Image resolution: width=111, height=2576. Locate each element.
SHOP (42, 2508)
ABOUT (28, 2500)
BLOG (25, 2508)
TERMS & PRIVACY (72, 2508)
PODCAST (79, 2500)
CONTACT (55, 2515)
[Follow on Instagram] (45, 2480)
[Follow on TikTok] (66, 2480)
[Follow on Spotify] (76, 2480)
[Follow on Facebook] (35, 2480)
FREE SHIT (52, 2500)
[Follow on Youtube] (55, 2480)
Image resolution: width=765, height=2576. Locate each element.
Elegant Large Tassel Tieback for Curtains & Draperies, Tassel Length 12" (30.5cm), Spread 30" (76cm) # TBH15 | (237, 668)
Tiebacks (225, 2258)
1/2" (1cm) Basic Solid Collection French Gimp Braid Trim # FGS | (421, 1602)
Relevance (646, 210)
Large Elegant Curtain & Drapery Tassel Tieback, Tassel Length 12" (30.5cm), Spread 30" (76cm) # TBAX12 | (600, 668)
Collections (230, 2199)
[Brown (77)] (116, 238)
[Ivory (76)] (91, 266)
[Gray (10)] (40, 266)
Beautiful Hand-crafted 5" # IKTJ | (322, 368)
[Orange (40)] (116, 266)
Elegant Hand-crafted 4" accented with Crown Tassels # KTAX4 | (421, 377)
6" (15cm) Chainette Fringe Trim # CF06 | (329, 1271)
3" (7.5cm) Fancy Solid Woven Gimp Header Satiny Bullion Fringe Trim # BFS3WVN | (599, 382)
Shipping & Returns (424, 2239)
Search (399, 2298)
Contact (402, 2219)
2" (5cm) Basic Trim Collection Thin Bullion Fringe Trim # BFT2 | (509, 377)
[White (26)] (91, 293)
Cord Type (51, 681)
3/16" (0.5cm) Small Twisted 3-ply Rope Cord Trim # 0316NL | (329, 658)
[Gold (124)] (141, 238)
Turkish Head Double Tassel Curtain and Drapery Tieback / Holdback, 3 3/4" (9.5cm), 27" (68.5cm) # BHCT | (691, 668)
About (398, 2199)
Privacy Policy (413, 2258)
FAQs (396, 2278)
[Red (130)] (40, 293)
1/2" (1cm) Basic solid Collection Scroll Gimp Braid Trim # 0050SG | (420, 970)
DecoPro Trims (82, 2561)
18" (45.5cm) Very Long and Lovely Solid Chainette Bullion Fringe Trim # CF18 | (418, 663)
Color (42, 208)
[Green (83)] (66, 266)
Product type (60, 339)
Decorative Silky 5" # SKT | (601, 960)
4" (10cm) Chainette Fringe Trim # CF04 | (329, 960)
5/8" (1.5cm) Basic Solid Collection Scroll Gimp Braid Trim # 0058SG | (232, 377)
# # # # #
### What the task requires:
What lines hold the string "Hand"? Pick them out of the data.

### Output of the exercise:
Beautiful Hand-crafted 5" # IKTJ | (322, 368)
Elegant Hand-crafted 4" accented with Crown Tassels # KTAX4 | (421, 377)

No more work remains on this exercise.